There are so many different ways a negative countenance can affect our relationships with our spouse, our children, and everyone else in our lives. Consequently, controlling our countenance is vitally important. I’m by no means an expert in this, here are a few tips I’ve learned along the way.

1) Compartmentalize

Compartmentalization is the ability to mentally separate the various aspects of our lives, to not let what happens in one bleed into how we perceive another. It’s said that guys (OK, especially serial killers) are better at compartmentalization than the rest of us (you know, the whole double-life thing and all that…), but in my opinion it gets a bad rap.

We should all work on letting our work stay at work, our home at home, and so on.

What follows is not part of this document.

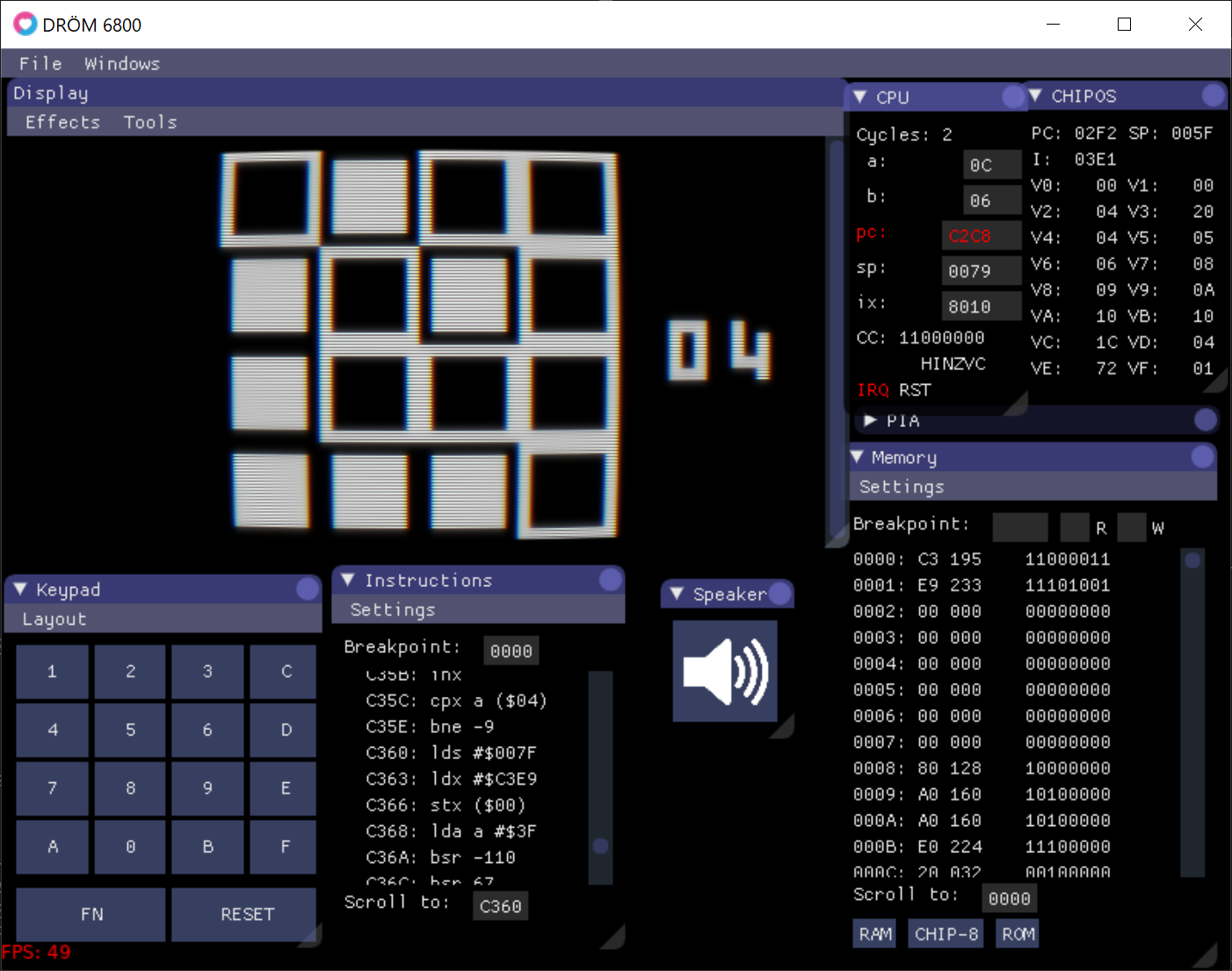This screenshot has width=1232, height=971.
Task: Jump to the CHIP-8 memory region
Action: click(x=946, y=933)
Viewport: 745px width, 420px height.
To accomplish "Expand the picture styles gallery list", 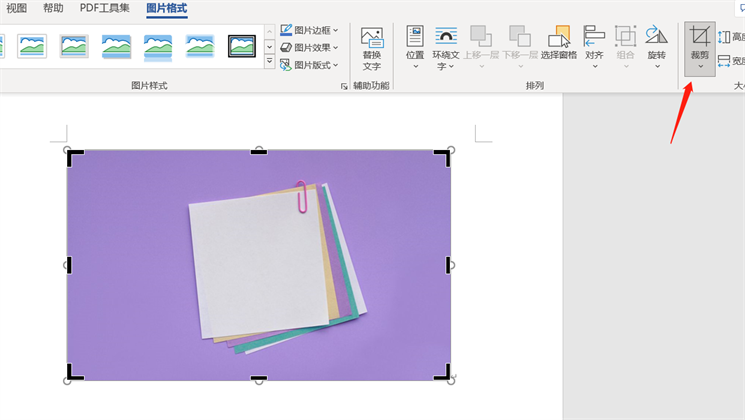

Given that Jesus promised trouble in this world, the likelihood that something bad is happening in some aspect of our lives is pretty high, so the ability to not let that affect the other areas is critical.

2) Prioritize

With the overarching view that God is first, family second, work third, and so on, place priority on, and give your full attention to, where you are at the time.

3) Realize

Simply realizing and understanding how our countenance affects others will go a long way toward helping us to control it, regardless of how we are feeling inside. This affects literally everything and everyone. After all, who wants to get rung up by a rude cashier having a bad day at home?

4) Intentionalize

(OK, this isn’t really a word, technically, but hey, can you blame me for trying?) – Be intentionally aware, deliberate, choosing not only your words, but the WAY you deliver those words carefully.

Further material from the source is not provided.